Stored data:

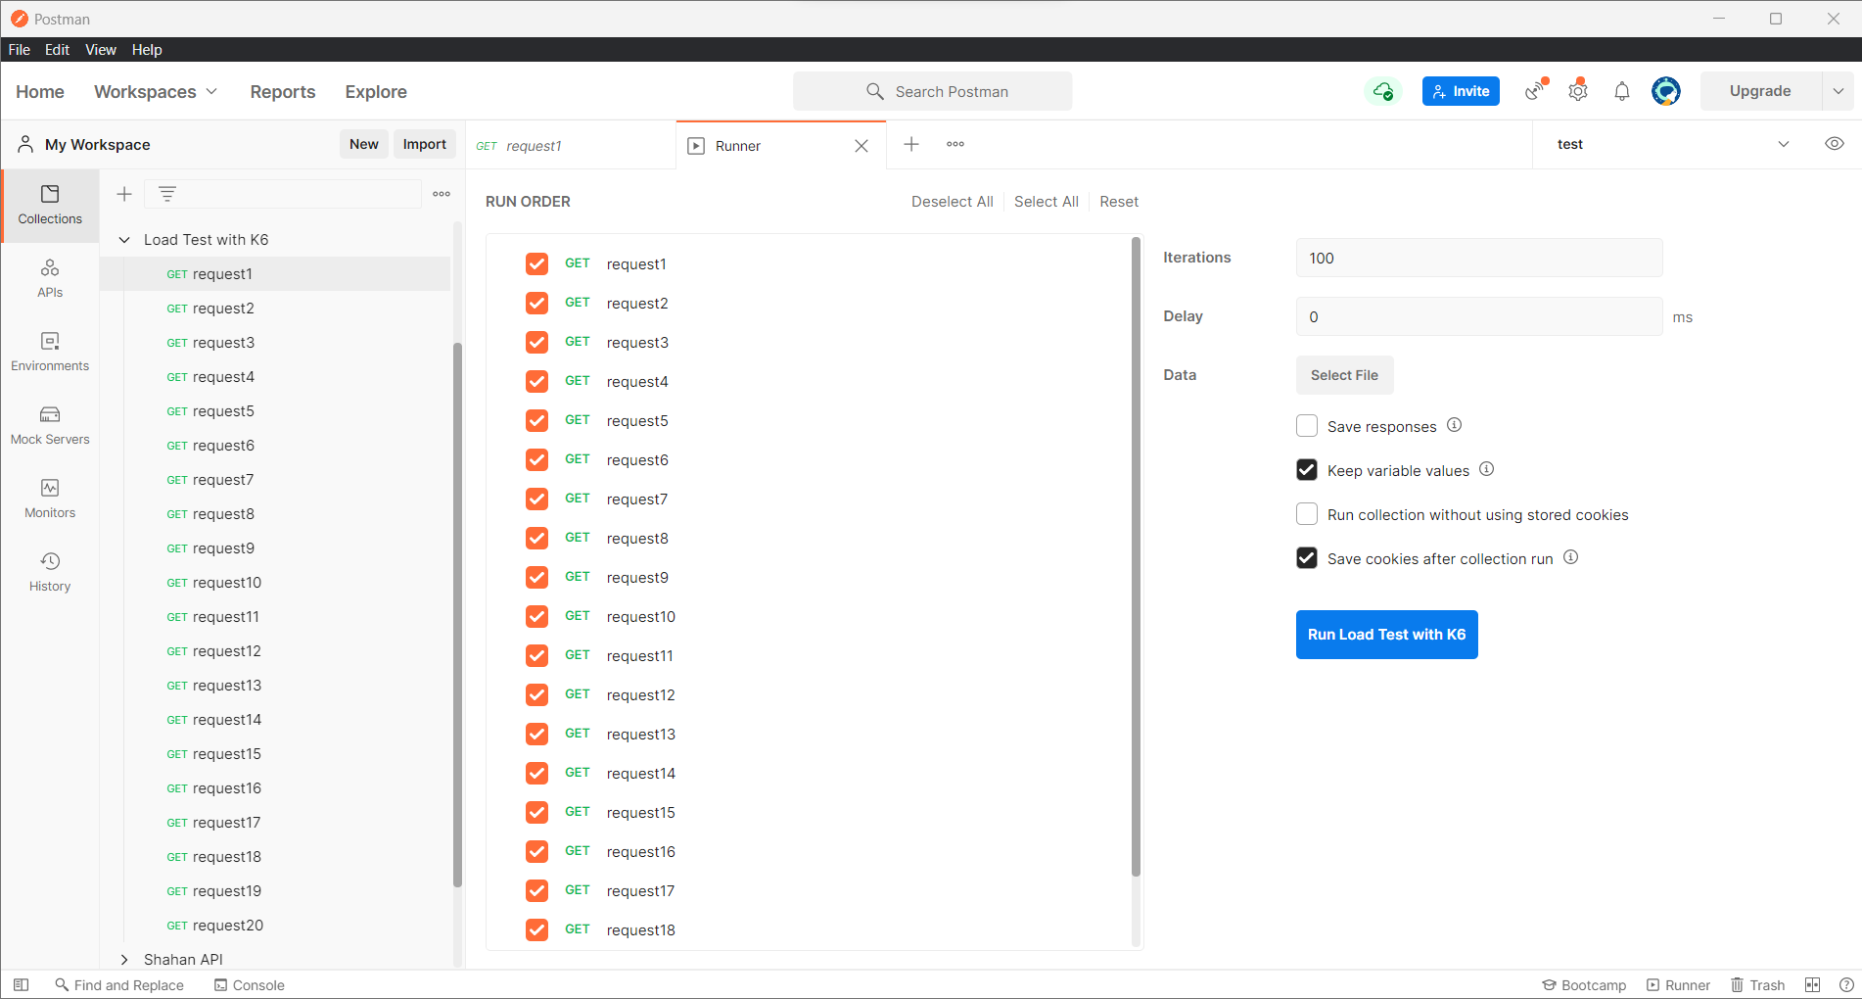Image resolution: width=1862 pixels, height=999 pixels.
Task: Uncheck request5 in the run order
Action: 536,421
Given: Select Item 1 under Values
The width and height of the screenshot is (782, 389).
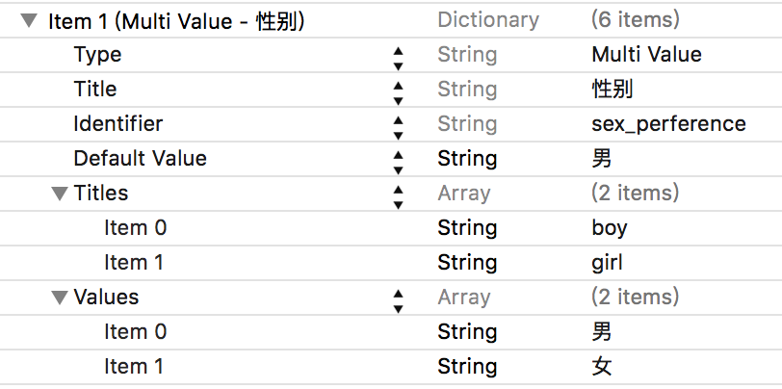Looking at the screenshot, I should point(135,367).
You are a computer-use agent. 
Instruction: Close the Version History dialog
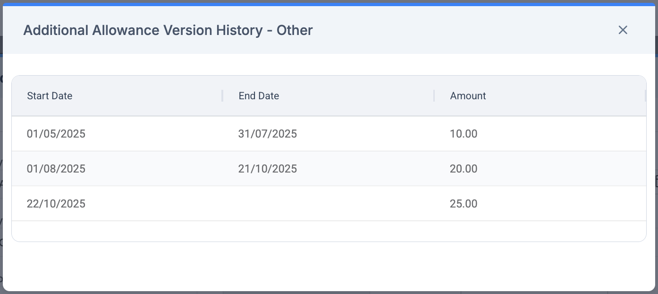point(623,30)
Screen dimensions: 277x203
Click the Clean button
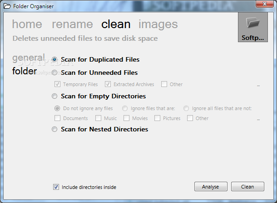(247, 187)
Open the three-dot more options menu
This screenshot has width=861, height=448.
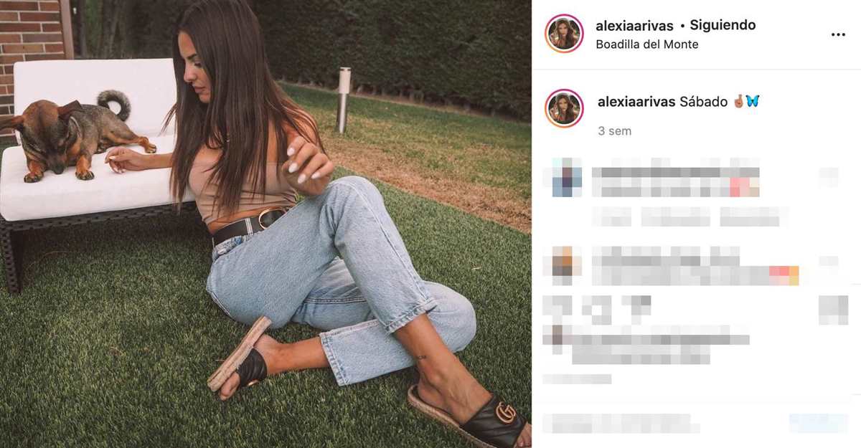coord(838,34)
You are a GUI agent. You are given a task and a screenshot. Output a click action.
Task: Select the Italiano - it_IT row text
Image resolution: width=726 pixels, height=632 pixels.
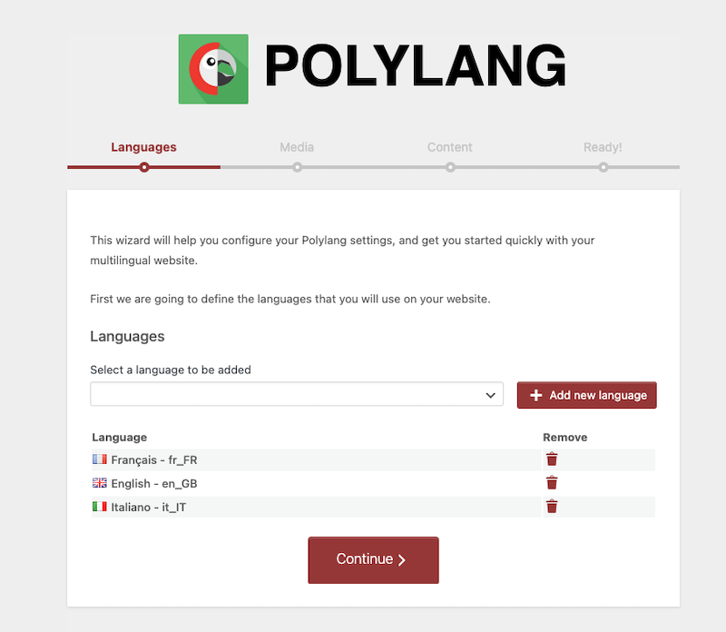pyautogui.click(x=149, y=507)
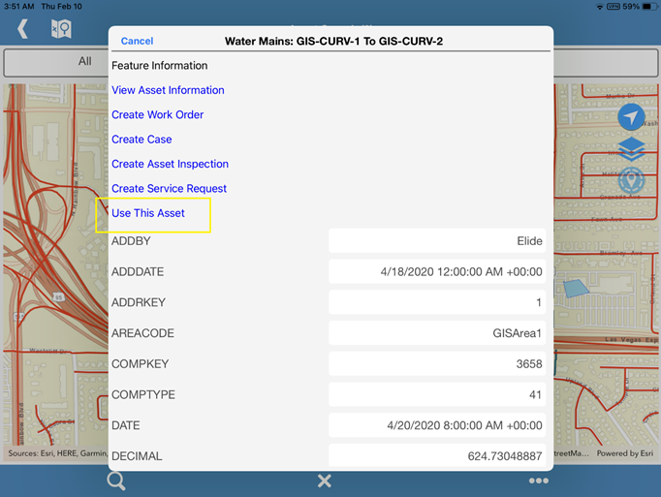661x497 pixels.
Task: Tap the location arrow navigation icon
Action: point(631,117)
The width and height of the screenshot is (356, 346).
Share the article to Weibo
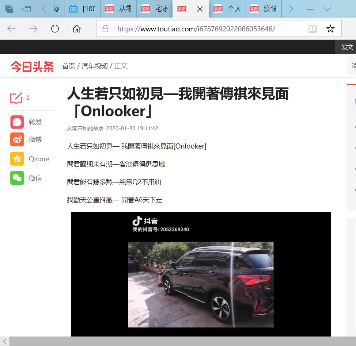click(x=17, y=139)
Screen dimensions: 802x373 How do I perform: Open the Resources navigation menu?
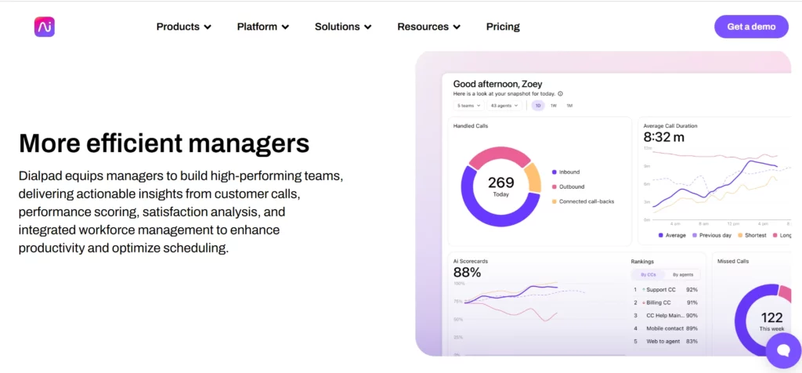point(428,27)
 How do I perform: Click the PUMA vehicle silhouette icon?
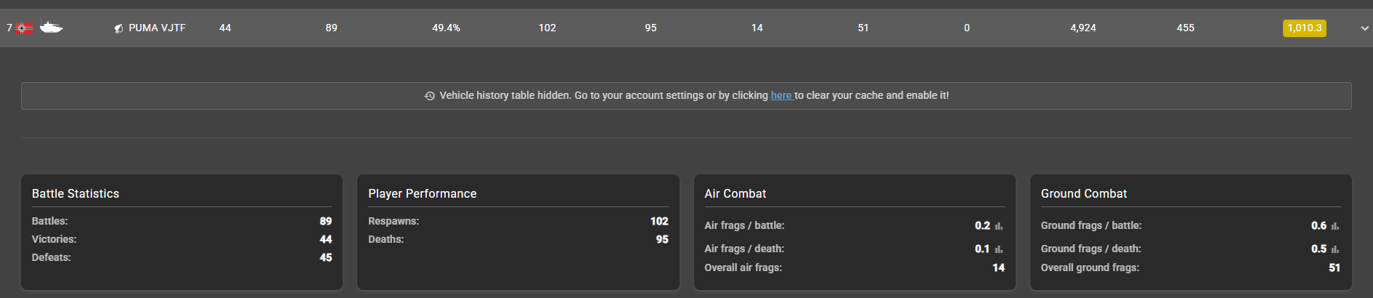51,28
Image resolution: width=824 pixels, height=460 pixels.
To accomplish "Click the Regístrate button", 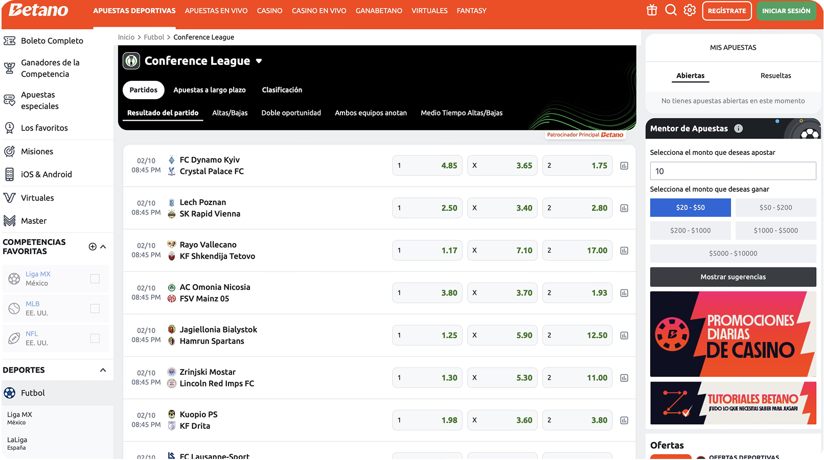I will click(726, 11).
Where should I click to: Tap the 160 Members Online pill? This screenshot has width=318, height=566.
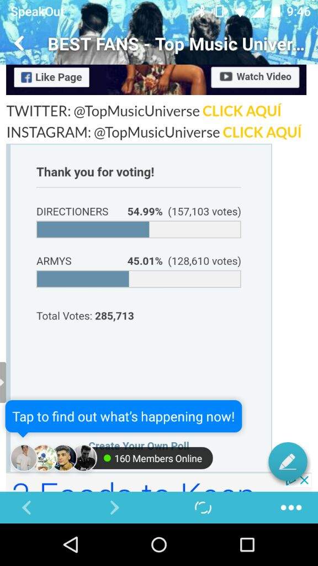click(x=154, y=458)
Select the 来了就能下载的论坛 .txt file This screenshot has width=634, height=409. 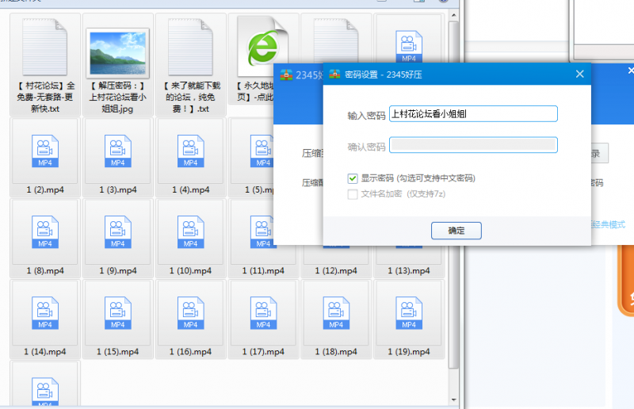coord(190,48)
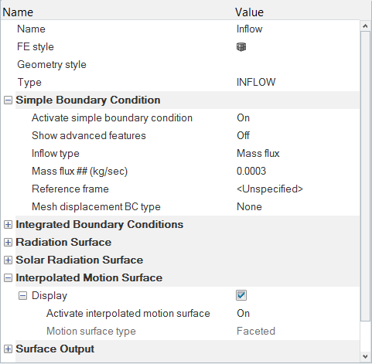This screenshot has width=372, height=364.
Task: Collapse the Simple Boundary Condition section
Action: click(x=8, y=100)
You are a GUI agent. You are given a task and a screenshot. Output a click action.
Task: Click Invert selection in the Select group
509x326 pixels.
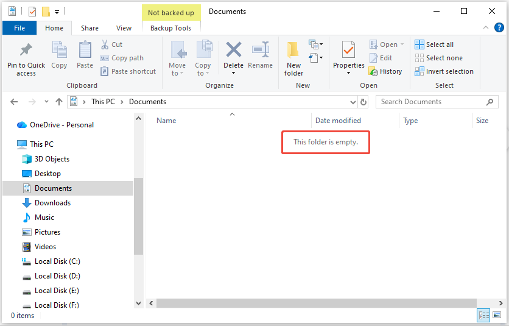(444, 71)
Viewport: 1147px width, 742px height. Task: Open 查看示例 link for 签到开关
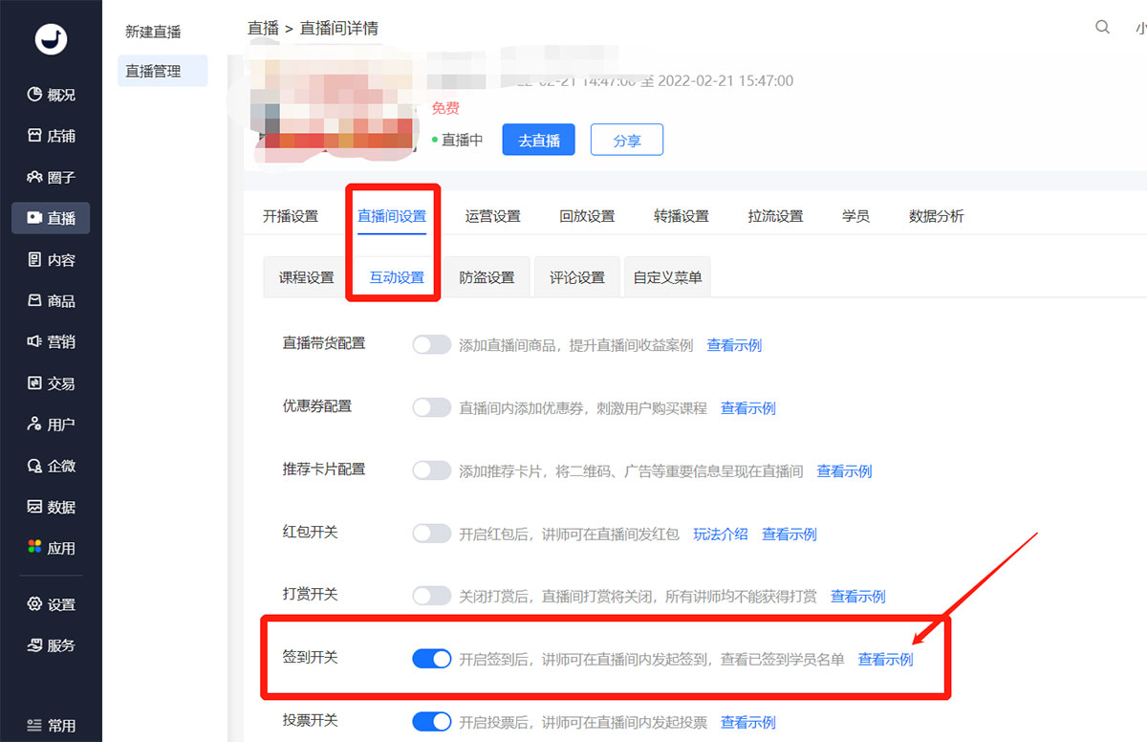click(885, 659)
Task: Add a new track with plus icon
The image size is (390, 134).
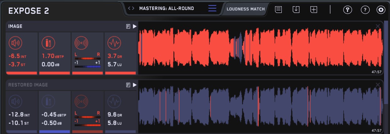Action: [x=314, y=9]
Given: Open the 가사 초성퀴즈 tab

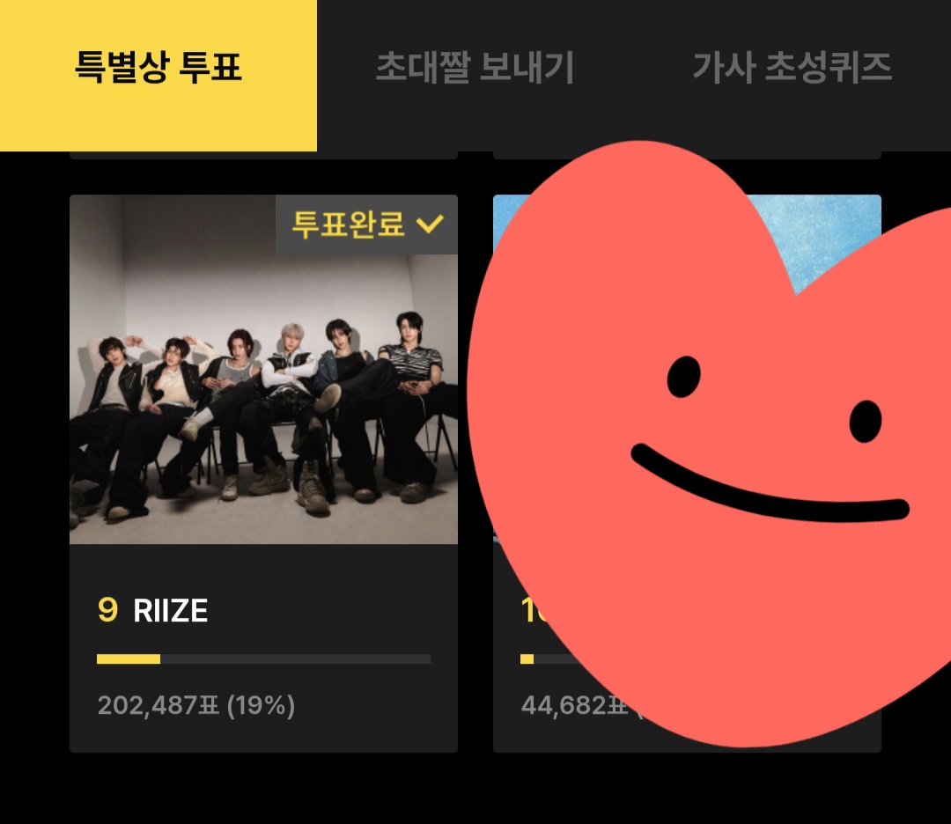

### Task directions
Take the line containing "Task: Add a new track with plus icon" as the first and the last line of the records as the end. Print every line in that span exactly, leaving out pictures.

### Exercise answer
Task: Add a new track with plus icon
The image size is (390, 134).
Action: [x=314, y=9]
Given: Open the 가사 초성퀴즈 tab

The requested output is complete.